Opdrachten:
1. In welk jaar van de oorlog tussen Sparta en Athene stuurde Athene volgens de tekst over Melos een vloot naar het eiland?
2. Ga verder met de tekst over Melos, aansluitend op de laatste zin ervan.

Bron:
______________________________

Een Amerikaanse Brezjnevdoctrine?
In de vijfde eeuw voor Christus voerden Sparta en Athene oorlog om de opperheerschappij in Griekenland. In het zestiende jaar van die oorlog stuurde Athene een vloot naar het eiland Melos (waar de Venus van Milo vandaan komt), dat tot dusver neutraal had kunnen blijven, om het te bewegen zijn kant te kiezen.
Maar voordat de Atheners tot geweld overgingen, gingen zij, via gezanten, een dialoog aan met de Meliërs een dialoog die de geschiedschrijver Thucydides heeft opgetekend. Het verweer van de Meliërs, de zwakste partij, beriep zich op het recht. Daar waren de Atheners ongevoelig voor: ‘U weet zo goed als wij dat in de verhouding tussen mensen recht slechts geldt bij gelijkheid van krachten, maar dat in de praktijk de sterkste partij het mogelijke doorzet en de zwakste zich dit moet laten welgevallen.’
In het jaar 2002 zijn de Verenigde Staten de verreweg sterkste mogendheid ter wereld. In feite zouden zij hetzelfde betoog kunnen houden als de Atheners in het jaar 416 v. C. Dat ze dit niet doen betekent nog niet dat zij er niet zo over denken als de Atheners. In elk geval doen zij met de American Servicemembers' Protection Act, die op het ogenblik in het Congres hangende is, Nederland, maar ook andere staten duidelijk voelen wie de sterkste is en dus het mogelijke kan doorzetten.

______________________________

Verzamelde gegevens:
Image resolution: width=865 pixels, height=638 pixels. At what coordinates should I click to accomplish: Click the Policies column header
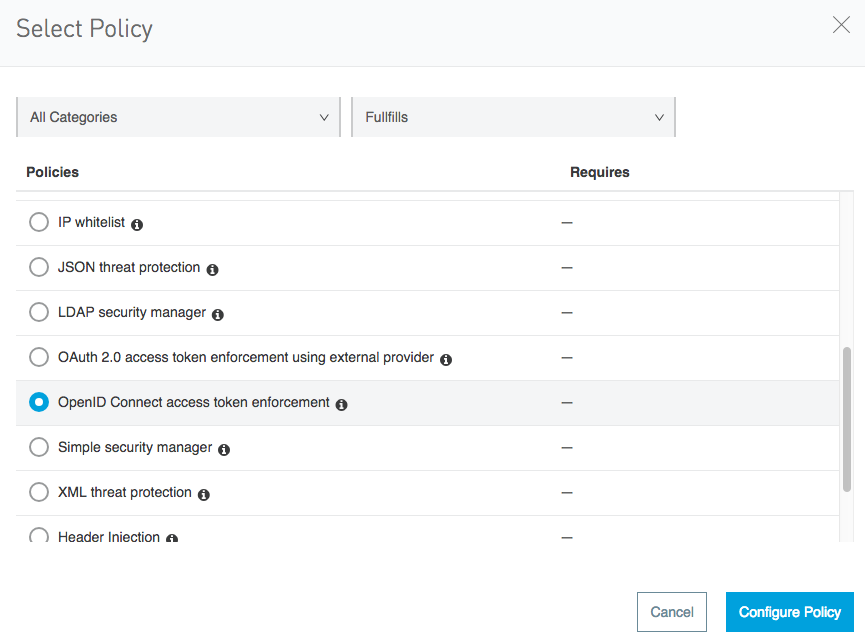[53, 172]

______________________________

Antwoorden per opdracht:
1. In het zestiende jaar van die oorlog.

2.
Dit wetsvoorstel machtigt de president van de Verenigde Staten ‘alle nodige en passende maatregelen te nemen teneinde de invrijheidsstelling te bewerkstelligen van iedere Amerikaanse militair die door, namens of op verzoek van het Internationale Strafhof vast- of gevangengehouden wordt’. Aangezien dit strafhof in Den Haag gevestigd zal worden, zou onder die nodige en passende maatregelen ook een militaire bevrijdingsactie op Nederlands grondgebied kunnen vallen.
Nu zal die soep wel niet zo heet gegeten worden en helemaal niet zo heet als op Melos, waar de Atheners tenslotte alle mannen doodden en vrouwen en kinderen in slavernij wegvoerden - maar het argument dat het wel zal meevallen, dat ook door Amerikaanse diplomaten gebezigd wordt, die zeggen een militaire actie tegen Nederland ondenkbaar te achten, is bezijden de kern van de zaak.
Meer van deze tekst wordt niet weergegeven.